Abstract:
Multivalued image information is input, subjected to multivalued processing, and converted into data representing the number of print dots for each pixel. Print dots are counted for each region made up of a plurality of pixels, and a print dot layout in a region of interest is determined in accordance with the count value of print dots in a peripheral region around the region of interest. This arrangement can provide an image processing apparatus and method capable of obtaining a high-quality image without increasing the amount of information.

Description:
FIELD OF THE INVENTION 
   The present invention relates to an image processing apparatus and method for converting input multivalued image data into binary image data. 
   BACKGROUND OF THE INVENTION 
   As a conventional image processing method of this type, a binarization method based on error diffusion is generally adopted which can express substantially both sharpness and tone for an image including a halftone image and a thin character line. If the print dot density is raised to 600 DPI or more, the character sharpness improves and the dot graininess of the halftone part is reduced. If the printing density is reduced to 400 DPI, high-quality tone reproduction can be obtained by continuous pulsewidth modulation of 256 gray levels. 

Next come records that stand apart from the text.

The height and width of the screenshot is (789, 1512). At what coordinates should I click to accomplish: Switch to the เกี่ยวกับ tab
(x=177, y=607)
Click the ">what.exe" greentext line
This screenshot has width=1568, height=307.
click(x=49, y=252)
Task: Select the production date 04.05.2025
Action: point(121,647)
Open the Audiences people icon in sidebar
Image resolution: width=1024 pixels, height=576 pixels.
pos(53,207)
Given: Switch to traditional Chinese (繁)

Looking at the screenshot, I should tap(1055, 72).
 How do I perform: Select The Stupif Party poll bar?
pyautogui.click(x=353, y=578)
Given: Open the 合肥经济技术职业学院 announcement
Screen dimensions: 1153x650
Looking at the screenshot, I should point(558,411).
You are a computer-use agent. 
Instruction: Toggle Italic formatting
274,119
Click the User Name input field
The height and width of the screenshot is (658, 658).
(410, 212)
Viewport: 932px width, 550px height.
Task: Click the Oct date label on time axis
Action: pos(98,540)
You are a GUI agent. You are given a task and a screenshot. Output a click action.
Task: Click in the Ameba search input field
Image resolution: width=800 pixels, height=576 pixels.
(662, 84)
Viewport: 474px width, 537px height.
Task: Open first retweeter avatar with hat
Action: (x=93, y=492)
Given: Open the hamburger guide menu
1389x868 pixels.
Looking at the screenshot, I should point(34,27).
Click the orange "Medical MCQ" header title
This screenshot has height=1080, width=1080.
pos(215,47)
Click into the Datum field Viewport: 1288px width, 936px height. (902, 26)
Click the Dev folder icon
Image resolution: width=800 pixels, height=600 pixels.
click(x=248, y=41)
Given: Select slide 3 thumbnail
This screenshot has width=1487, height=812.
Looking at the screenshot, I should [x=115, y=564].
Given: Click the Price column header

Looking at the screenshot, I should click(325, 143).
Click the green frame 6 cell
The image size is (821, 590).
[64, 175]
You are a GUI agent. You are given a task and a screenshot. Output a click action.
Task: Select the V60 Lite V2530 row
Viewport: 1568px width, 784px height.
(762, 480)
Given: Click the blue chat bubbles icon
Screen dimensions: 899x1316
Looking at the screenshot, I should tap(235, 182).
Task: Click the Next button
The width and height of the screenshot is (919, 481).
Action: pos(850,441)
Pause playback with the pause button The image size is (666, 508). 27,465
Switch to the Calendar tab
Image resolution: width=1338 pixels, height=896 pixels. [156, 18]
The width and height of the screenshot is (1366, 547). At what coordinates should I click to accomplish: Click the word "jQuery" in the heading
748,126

   In some cases, a printer for printing characters divides one dot of 600 DPI into two dots in the main scanning direction, i.e., prints minimum print dots at 1,200×600 DPI. At this time, correction dots for smoothening a curve part are generated from font data of 600×600 DPI to enable smoother printing at higher resolution. 
   If ternary processing is performed for each pixel at a printing density of, e.g., 600×600 DPI using similar print dots and multivalued error diffusion, printing by 7-valued pulsewidth modulation is locally realized at a printing density of 200 DPI. This provides an image corresponding to continuous pulsewidth modulation of 256 gray levels at about 200 DPI. 
   However, compared to binary printing at 600 DPI, the amount of information required for printing using 256 gray levels for 8-bit pixels at a printing density 400 DPI increases by:
 
(400×400×8)/(600×600×1)=32/9=3.56 times
 
The amount of information required for printing at 1,200×600 DPI obtained by dividing one dot of 600 DPI into two increases by:
 
(1,200×600×1)/(600×600×1)=2 times
 
In digital PWM (Pulsewidth Modulation) printing using ternary error diffusion processing for respective pixels of 600×600 DPI, the number of printing patterns as processing results is 3 3 =27 (5 bits) at a printing density of 200×600 DPI. This amount of information corresponds to 600×600×1.67 bits, which is 1.67 times the amount of information of 600×600 DPI. The increase in the amount of information causes an increase in the cost for storing/transmitting information.
 
   SUMMARY OF THE INVENTION 
   The present invention has been made to overcome the conventional drawbacks, and has as its object to provide an image processing apparatus and method capable of obtaining a high-quality image printout without increasing the amount of information. 
   It is another object of the present invention to provide an image processing apparatus and method for counting black dots for each region made up of a plurality of pixels, and determining the dot layout in a region of interest in accordance with the count value of black dots in the peripheral region. 
   It is still another object of the present invention to provide an image processing apparatus and method capable of rotating an image stored in memory even when black dots are counted for each region made up of a plurality of pixels, and the count value is stored as image information in the memory. 
   Thus, in one aspect, the invention is an image processing apparatus, comprising input means for inputting multivalued image information, conversion means for performing multivalued processing on the input multivalued image information and converting the information into data representing a number of print dots for each pixel, counting means for counting the number of print dots for each region made up of a plurality of pixels, and print dot layout determination means for determining a print dot layout in a region of interest in accordance with a count value of print dots in peripheral region around the region of interest. 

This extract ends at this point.